Write out the records word for word, from the line containing "Identify the location of 'and" through the line containing "Decorative media thumbnail", and nothing else.
═══ Data extract
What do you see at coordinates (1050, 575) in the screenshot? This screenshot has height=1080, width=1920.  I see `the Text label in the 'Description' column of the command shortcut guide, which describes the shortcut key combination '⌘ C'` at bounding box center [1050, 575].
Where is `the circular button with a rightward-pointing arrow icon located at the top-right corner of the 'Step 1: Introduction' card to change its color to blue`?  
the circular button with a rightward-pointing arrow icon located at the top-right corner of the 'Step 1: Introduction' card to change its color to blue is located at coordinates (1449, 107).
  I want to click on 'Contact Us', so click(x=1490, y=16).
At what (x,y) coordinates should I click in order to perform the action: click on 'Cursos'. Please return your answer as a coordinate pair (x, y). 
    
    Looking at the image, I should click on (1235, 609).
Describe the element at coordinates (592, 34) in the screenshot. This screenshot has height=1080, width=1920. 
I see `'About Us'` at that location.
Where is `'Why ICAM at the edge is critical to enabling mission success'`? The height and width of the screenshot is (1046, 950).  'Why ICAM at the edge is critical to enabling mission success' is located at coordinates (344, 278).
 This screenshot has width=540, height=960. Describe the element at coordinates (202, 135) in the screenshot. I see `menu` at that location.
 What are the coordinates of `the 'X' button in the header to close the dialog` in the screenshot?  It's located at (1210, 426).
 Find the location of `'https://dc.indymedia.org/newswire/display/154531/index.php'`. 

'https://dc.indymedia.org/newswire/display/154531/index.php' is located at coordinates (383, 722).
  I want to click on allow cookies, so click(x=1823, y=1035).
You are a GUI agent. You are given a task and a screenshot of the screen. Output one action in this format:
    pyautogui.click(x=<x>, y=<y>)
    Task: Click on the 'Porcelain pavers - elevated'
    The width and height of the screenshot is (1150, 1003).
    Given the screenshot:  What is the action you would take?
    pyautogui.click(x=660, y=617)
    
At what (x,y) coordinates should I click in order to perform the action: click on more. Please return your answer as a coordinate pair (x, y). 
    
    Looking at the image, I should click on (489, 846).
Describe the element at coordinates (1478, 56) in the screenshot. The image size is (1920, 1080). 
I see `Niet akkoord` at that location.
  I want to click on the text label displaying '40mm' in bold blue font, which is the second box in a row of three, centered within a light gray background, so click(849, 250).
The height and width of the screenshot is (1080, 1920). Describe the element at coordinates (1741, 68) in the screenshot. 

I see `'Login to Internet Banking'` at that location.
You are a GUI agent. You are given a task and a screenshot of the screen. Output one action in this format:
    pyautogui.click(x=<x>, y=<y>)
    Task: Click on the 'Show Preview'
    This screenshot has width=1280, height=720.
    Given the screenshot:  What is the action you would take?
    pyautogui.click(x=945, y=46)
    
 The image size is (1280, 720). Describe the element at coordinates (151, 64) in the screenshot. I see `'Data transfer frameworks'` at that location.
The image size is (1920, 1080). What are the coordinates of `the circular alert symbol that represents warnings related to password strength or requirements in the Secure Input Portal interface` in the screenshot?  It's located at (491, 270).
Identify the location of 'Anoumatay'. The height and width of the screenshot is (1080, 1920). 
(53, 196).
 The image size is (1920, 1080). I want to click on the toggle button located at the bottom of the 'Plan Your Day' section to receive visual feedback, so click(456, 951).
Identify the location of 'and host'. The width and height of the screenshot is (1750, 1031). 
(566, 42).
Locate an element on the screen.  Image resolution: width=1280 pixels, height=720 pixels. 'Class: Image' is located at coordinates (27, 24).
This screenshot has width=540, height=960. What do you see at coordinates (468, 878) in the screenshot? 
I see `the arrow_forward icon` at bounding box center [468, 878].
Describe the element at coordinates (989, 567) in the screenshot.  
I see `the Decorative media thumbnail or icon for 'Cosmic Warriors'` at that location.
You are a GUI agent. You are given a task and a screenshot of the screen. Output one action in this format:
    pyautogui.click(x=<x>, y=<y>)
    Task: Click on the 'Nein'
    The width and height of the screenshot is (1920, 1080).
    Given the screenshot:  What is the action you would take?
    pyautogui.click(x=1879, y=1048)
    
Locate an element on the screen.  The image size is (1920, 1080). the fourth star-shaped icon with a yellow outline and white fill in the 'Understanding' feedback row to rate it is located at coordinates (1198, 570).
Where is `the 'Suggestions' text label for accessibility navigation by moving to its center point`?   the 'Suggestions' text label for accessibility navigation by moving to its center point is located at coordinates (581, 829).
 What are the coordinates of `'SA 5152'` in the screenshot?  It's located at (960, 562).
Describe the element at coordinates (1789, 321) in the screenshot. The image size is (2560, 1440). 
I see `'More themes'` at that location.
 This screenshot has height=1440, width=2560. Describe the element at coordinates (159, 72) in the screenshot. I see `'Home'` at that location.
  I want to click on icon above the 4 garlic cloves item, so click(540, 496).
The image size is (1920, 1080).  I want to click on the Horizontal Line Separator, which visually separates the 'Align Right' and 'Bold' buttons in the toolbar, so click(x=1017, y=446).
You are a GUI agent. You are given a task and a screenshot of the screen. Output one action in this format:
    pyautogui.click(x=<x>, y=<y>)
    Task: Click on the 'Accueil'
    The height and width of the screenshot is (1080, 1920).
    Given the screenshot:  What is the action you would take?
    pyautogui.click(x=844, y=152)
══════
Result -
Identify the location of 'and host'. The width and height of the screenshot is (1750, 1031). 
(566, 42).
Locate an element on the screen.  Image resolution: width=1280 pixels, height=720 pixels. 'Class: Image' is located at coordinates (27, 24).
This screenshot has width=540, height=960. What do you see at coordinates (468, 878) in the screenshot? 
I see `the arrow_forward icon` at bounding box center [468, 878].
Describe the element at coordinates (989, 567) in the screenshot.  
I see `the Decorative media thumbnail or icon for 'Cosmic Warriors'` at that location.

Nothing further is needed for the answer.